In the listing below, find the line containing "Task: Select Location" and the line containing "Screen dimensions: 1567x784". Repeat exactly those two lines and every line between them.

■ Exercise material ■
* * * * * * *

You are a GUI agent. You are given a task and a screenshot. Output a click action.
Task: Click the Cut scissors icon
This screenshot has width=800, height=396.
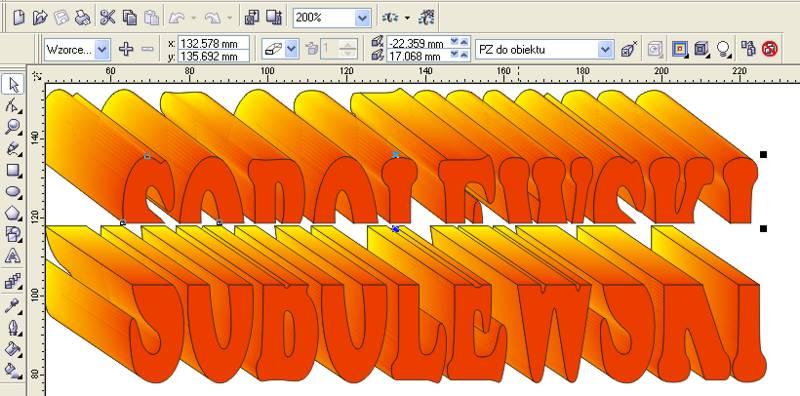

* * * * * * *

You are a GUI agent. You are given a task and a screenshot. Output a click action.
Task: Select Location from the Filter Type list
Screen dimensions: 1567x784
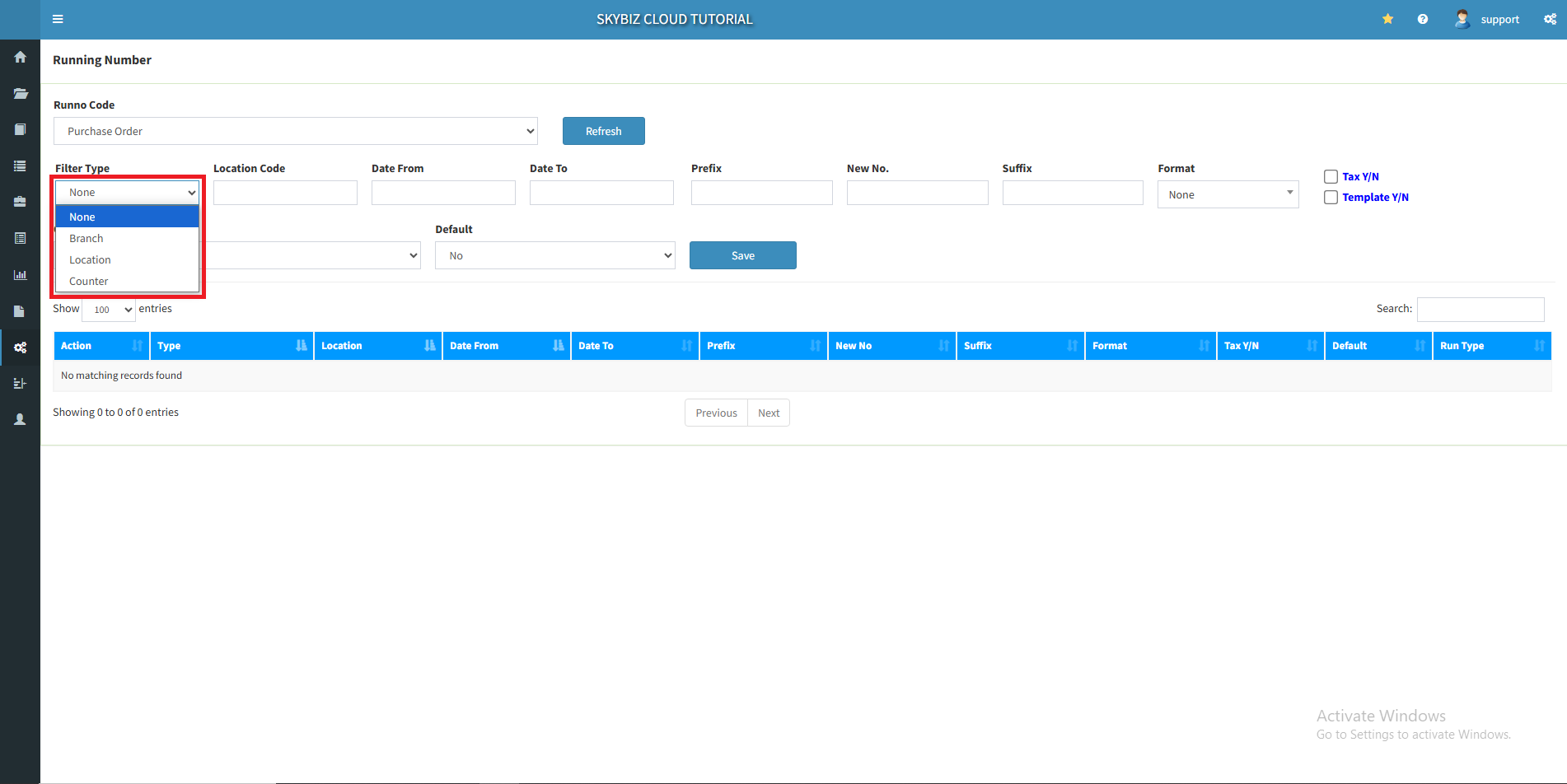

* * * * * * *

■ Answer section ■
Task: Select Location from the Filter Type list
Screen dimensions: 1567x784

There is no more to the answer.